More than 400 days ago, as the COVID-19 pandemic forced thousands of canceled flights and a world of uncertainty, First Officer Chris Dennis parked Delta ship 3009 to start the ‘wake up’ process at the Victorville airport in the California desert, the airline posted to it’s official Facebook account on Thursday.
Prior to his arrival from Minneapolis−Saint Paul International Airport, he had heard talks of a two-week lockdown as the pandemic continued to spread across the globe. Feeling the weight of the moment, the pilot penned a note for the next airman that would be doing the return to service flight before leaving it on the parked plane.
That next pilot, fellow First Officer Nick Perez, was going through his normal pre-flight checklist to start up the plane on Thursday when he discovered a letter ‘tucked away’ on a tray table in the flight deck, the post said.
‘Hey pilots, it’s March 23 and we just arrived from MSP,’ the 435-day old letter began.
‘Very chilling to see so much of our fleet here in the desert,’ the pilot noted, just as the world began to shut down.
A note from the start of the COVID-19 scare was discovered onboard a Delta plane over a year later, reflecting the fears and hope that gripped the world in March 2020
Pictured: First Officer Nick Perez would discover his fellow pilot’s note 435-days later after removing the plane from its storage in the California desert on Thursday
The industry would see mass shutdowns in the immediate aftermath of the COVID-19 onset, leaving travelers without many options as airlines were forced to cancel flights.

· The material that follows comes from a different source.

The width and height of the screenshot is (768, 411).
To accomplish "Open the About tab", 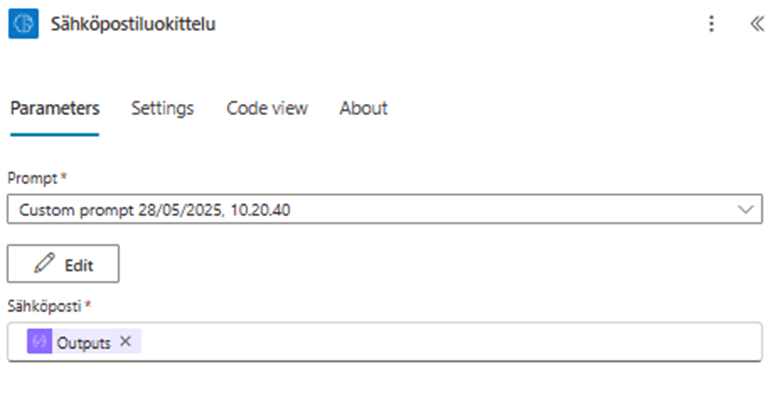I will (x=363, y=108).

With planes no longer in flight, Delta had to store their aircrafts in the California desert, where Chris had flown ship 3009 to at the start of the pandemic.
‘Amazing how fast it changed,’ the first officer’s note continued. ‘Have a safe flight bringing it out of storage!’

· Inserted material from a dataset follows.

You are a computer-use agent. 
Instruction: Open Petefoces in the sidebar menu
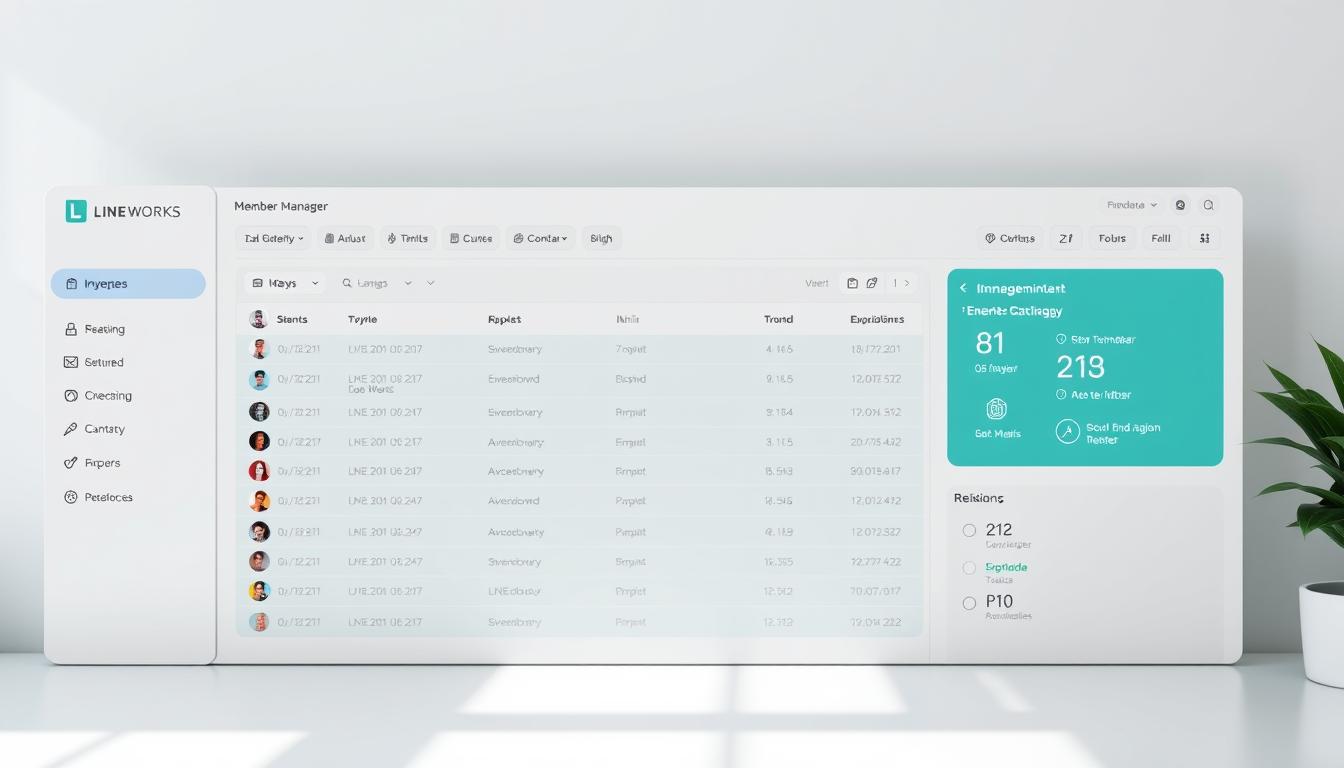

The heartwarming letter caused many Facebook commenters to reflect on an extremely difficult year for travelers and non-travelers alike.
‘Goosebumps for sure,’ Brett Pohlman commented on Delta’s post. ‘Seeing so many Delta planes in storage at BHM was a constant reminder of the world we live in. After flying with Delta last week and weekend, I’m so glad to see that many of those planes have been brought back into service. Airports are busy again. Such a great sight!’
‘Petition to have Ship 3009 be designated something like “Spirit of America” or “Hope” and have it receive a custom paint scheme,’ Travis Renton commented.
‘Yes! We love this idea. Thanks so much for sharing it!’ the Delta Facebook page replied.
Pictured: First Officer Chris Dennis wrote the note at the start of the COVID-19 pandemic, just as traveling and the world braced for lockdown
Delta had to store airplanes in the California desert after the pandemic shut down travel, forcing airlines to cancel flights across the board indefinitely
‘This really does sum up how we all felt and the uncertainty of March 2020. I got chills reading this note. Safe flying, First Officer Nick P,’ another commenter added.
‘Exactly! We got those same chills,’ the airline responded.
As traveling continues to move toward normal pre-pandemic levels, the airline noted it won’t be taking operations for granted after the past 435 days.
‘While the world certainly has changed over the past year, one thing is for certain: we won’t be taking that open runway for granted anytime soon,’ Delta wrote.
Dennis expressed his feelings in a Facebook post, which had 11k likes and over 1.1k shares as of Saturday, the very same day he wrote and left the note for Nick Perez to find.
‘Today is a day I will remember for the rest of my life,’ his post began.
‘A trip opened up to bring a Delta A321 to Victorville, CA for storage. I had no idea what I would see or what emotions I would feel.’
‘Chilling, apocalyptic, surreal… all words that don’t fit what is happening in the world.’
‘Each one of these aircrafts represents hundreds of jobs, if not more,’ he noted.